WHAT NEEDS TO BE DONE>
Update the data so that every "time marker" reads "timestamp", and leave everything else unchanged.

------ PROVIDED INFORMATION

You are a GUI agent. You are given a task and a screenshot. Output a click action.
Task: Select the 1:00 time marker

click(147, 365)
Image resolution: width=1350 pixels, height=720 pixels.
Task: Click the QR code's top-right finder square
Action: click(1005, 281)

------------

ANSWER TO THIS TASK>
You are a GUI agent. You are given a task and a screenshot. Output a click action.
Task: Select the 1:00 timestamp

click(147, 365)
Image resolution: width=1350 pixels, height=720 pixels.
Task: Click the QR code's top-right finder square
Action: click(1005, 281)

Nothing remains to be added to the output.